------ SOURCE ------

Smart Home - Lacking standards and lock-in
paul at fsfe.org
Thu Dec 18 14:26:54 UTC 2014
Nico Rikken <nico.rikken at fsfe.org>, Tue 2014-12-16 09:20:
> I'm curious how you conceive the developments in this field, in your
> country and for your use-case.
My personal perception (Berlin, Germany):
- home automation is not wide spread, but there are lot's of offers in
electronic stores and it's probably coming
- there are different vendors with some systems beeing compatible to
- almost all (or rather all) products are radio based, signaling via
modulation on the power line, or at least an extra wire seems not yet
to be state of the art
- Higher priced vendors offer "Cloud"-Controlled systems exclusively,
the radio signal is encrypted (similar to remote car keys)
- Products from cheap vendors are quite hackable and there is a
healthy community growing around their products
- However unencrypted radio in cheap products and a limited set of data
codes means, your neighbours remote will switch your fridge
My opinion is, that lacking standards are not so much the issue, mostly
because the technology is so simple that a lack of documentation doesn't
so much become an issue yet. Of course that hasn't have to stay true in
For me the probem is rather the control architecture of the high end
systems. After buying a product users stay dependent on the company's
internet servers to talk to their devices and those servers are always
in the control flow, being technically able to switch devices and to
record the user behaviour. This makes me thing of the teweets cited by
This is not stricly a Free Software issue, but has more to do with
consumer rights, security, privacy, and even more with
== My personal tale: ==
Requirement: switch my audio amplifier on and off from the
RasPi/NanaPi/Homeserver, preferably automatically whenever I launch
Idea: run some ip packet over the existing ethernet in my home to switch
some kind of smart wall socket/ junction box. How hard can it be?

------ DATASET CONTENT ------

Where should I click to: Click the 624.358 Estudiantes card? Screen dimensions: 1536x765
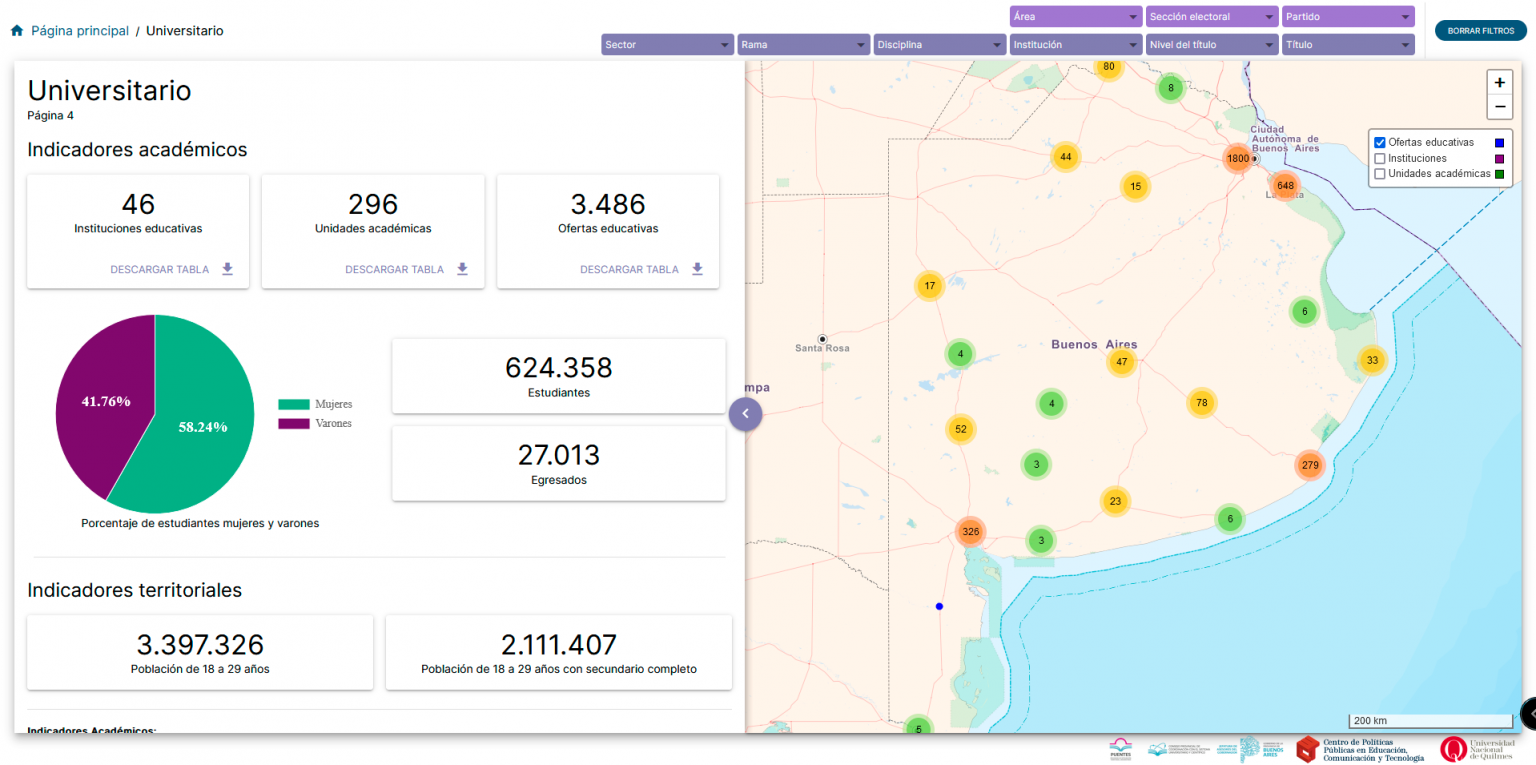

------

* THINGS TO DO *
a. Could you write out the smart home post from "My personal perception" up to and including "remote car keys)", switching "vendors" to "manufacturers"?
b. Can you proceed with the smart home post from the point where it stops?

* TASK-BY-TASK RESULTS *
a.
My personal perception (Berlin, Germany):
- home automation is not wide spread, but there are lot's of offers in
electronic stores and it's probably coming
- there are different manufacturers with some systems beeing compatible to
- almost all (or rather all) products are radio based, signaling via
modulation on the power line, or at least an extra wire seems not yet
to be state of the art
- Higher priced manufacturers offer "Cloud"-Controlled systems exclusively,
the radio signal is encrypted (similar to remote car keys)

b.
Those kind of ethernet junction bars have been around since the
nineties. They run a primitive HTTP-Server and you can switch individual
sockets by calling the right URL on the server. Simple, cool, failsave.
Problem: they somehow failed to get any cheaper ever since the nineties.
Prices are between 100 and 200 Euro for a single 6-Socket bar.
There is also a wireless LAN version with a single socket for around 40
Looking for home automation systems:
More expensive systems come with a control station and comparatively
dumb electronics in the power switches. Starter sets cost between 50 and
200 Euro, including a control station and a hand full of wall sockets,
light switches, junction boxes, dimmers, etc...
All of them advertise easy access via a smartphone. This is what seems
to get a lot of buyers interested while it was getting me very scared.
It would be viable to run a web server on the control box and configure
a port forwarding on your home router, right?
But this wouldn't be as "easy" as in iPhone. To get the advertised
behavious even when behind a NAT gateway it is pretty clear what has to
happen: The controller box connects to an internet gateway run by the
vendor. Joe Normal tells his iPhone to tell a company's gateway server
to tell his smart home to switch on the 4000 Watt heating fan. And he
doesn't even know. The packaging doesn't mention the vendor provided
service in one word!
Can you tell the controller to connect to your own gateway instead? I
contemplated setting up a DNS filter to direct it to my own gateway. But
does the controler check the vendor's VPN certificate before connecting?
(Notice how encryption will work against you in this case!) And even if
the connection works, what protocol will the controller speak? Will I
actually be able to query device states and send switching commands?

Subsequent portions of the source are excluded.